This is the typical drunk problem wherein the person is confined to moving either to the North, South, East, or West but never diagonally with just one step. A step has a length $L$. What is the probability that the drunk will never leave a circle of radius $2L$ after $N$ steps?
Obviously, the probability is zero for $N=1$ and $N=2$. For $N=3$, I got it to be $3/4$ although I am not sure whether this is correct. For $N>3$, I am just lost.
After an odd number of steps, you are either at a point $(0,\pm 1)$, $(\pm 1,0)$, or outside the circle. You can only cross the circle on an odd step.

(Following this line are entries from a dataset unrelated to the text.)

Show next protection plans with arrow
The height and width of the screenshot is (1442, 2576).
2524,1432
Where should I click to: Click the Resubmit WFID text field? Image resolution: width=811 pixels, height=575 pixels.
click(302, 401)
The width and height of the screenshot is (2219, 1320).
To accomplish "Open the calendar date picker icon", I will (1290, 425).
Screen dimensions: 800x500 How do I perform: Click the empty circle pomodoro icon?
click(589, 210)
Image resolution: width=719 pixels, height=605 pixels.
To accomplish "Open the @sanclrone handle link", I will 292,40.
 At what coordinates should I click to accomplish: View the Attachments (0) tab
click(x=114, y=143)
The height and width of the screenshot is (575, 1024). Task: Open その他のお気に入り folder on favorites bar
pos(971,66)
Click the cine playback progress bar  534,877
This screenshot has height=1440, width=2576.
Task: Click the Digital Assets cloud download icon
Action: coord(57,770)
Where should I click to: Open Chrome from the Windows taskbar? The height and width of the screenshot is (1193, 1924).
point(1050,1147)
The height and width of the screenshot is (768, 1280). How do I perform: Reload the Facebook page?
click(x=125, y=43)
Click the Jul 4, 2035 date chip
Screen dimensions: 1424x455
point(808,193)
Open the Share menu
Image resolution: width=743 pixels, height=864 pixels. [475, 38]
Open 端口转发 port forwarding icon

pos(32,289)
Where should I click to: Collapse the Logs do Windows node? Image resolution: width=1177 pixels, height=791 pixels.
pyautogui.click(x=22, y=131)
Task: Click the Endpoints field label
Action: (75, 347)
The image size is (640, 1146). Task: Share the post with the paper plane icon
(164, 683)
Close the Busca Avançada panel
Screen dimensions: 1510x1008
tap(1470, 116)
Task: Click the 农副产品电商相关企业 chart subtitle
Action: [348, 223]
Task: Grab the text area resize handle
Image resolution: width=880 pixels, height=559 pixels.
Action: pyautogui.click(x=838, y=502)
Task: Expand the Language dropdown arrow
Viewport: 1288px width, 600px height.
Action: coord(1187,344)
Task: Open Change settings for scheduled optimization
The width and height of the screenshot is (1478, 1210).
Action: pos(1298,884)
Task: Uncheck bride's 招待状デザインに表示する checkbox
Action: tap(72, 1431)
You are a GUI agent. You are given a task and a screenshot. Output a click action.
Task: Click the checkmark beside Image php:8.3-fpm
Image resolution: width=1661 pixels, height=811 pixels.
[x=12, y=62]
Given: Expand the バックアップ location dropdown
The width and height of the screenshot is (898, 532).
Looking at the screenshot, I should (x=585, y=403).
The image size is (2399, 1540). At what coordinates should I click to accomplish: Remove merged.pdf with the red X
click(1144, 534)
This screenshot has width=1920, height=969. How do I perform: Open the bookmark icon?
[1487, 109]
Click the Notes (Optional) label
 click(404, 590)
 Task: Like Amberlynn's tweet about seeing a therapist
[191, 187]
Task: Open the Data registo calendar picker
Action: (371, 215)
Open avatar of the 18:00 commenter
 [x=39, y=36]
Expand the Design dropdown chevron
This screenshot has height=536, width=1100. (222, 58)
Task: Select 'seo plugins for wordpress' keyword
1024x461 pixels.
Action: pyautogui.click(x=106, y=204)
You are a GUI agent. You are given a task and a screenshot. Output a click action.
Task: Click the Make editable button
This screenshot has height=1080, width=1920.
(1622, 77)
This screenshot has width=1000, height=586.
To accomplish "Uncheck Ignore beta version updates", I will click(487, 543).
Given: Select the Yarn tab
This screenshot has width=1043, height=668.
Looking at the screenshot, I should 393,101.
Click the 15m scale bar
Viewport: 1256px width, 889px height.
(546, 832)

If you start at one of those $(0,\pm 1)$, $(\pm 1,0)$ points, then you have a probability $\frac14 \times 1 + \frac12 \times \frac12 + \frac14 \times \frac14 = \frac{9}{16}$ of not leaving the circle in the next two steps.
After $N=1$ step, the probability of not having left the circle is, as you say, $1$. So for $N=3$ it is $\frac{9}{16}$, and you then keep multiplying by $\frac{9}{16}$ every two steps.
So after $N$ steps the probability of not having left the circle is $\left(\frac{9}{16}\right)^{\lfloor(N-1)/2\rfloor}$ for positive $N$.